Die bekanntesten davon sind das Cliff Palace, Balcony House, das Square Tower House und Spruce Tree House. Da man zumindest für die ersten beiden ein zusätzliches Ticket erwerben muss, entschlossen wir uns nur eines davon nämlich das Balcony House zu besichtigen. Das Abenteuer dabei ist, dass man zunächst eine ca. 10m lange Leiter hinaufklettern muss, um die Felsbehausungen zu erreichen. Und um wieder hinauszugelangen muss man durch einen Tunnel in einer Felspalte kriechen und weitere Leitern und Ketten am Berg hinaufklettern. Als letztes besuchten wir noch das kostenlose Spruce Tree House. Nachdem wir usnere Rundfahrt im Park beendet hatten, ging es wieder Richtung Monument Valley.

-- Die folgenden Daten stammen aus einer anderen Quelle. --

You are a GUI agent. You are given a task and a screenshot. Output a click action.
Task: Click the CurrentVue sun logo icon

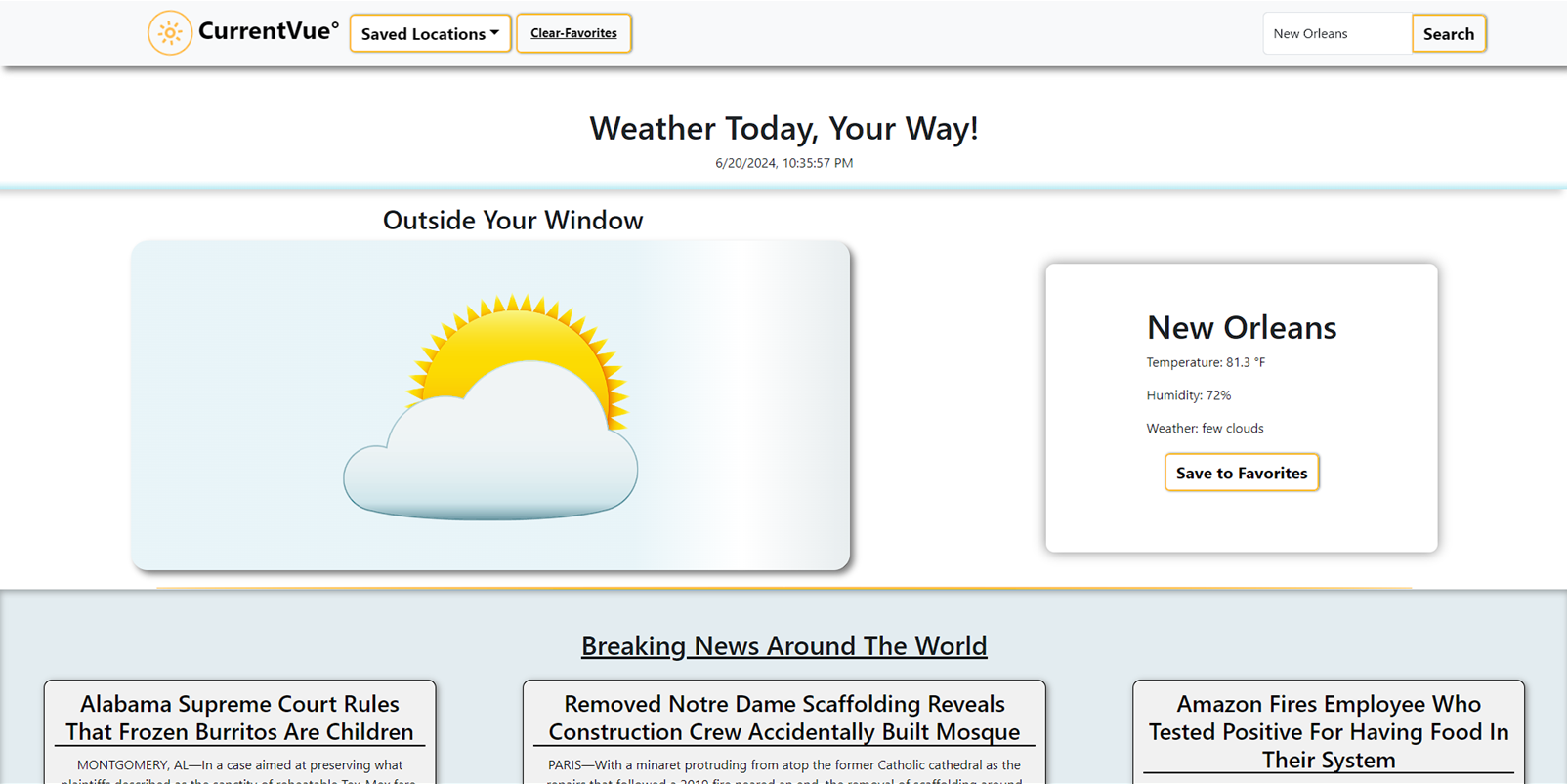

Auf dem Weg dorthin kamen wir noch am Four Corners Monument vorbei. Gegen eine geringe Eintrittsgebühr kann man hier in 4 Bundestaaten gleichzeitig sein. Dieser Punkt ist der einzige in den USA, wo sich die Grenzen von gleich vier Bundesstaaten treffen: Colorado, New Mexico, Arizona und Utah. Demjenigen der mit dem Lineal damals die Grenzen definiert hat sei also Dank, dass die Indiander heutzutage eine weitere Einnahmequelle haben.
Übernachten werden wir heute in Kayenta.